→ **Task goal**:
Everything from the line that contains "Given: Open the advanced filter funnel icon" to the end of the records below, both lines included, should be transcribed exactly and returned alone.

→ **Data shown**:
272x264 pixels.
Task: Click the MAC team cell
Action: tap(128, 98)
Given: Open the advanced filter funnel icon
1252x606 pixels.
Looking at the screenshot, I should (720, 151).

→ **Solution**:
Given: Open the advanced filter funnel icon
1252x606 pixels.
Looking at the screenshot, I should (720, 151).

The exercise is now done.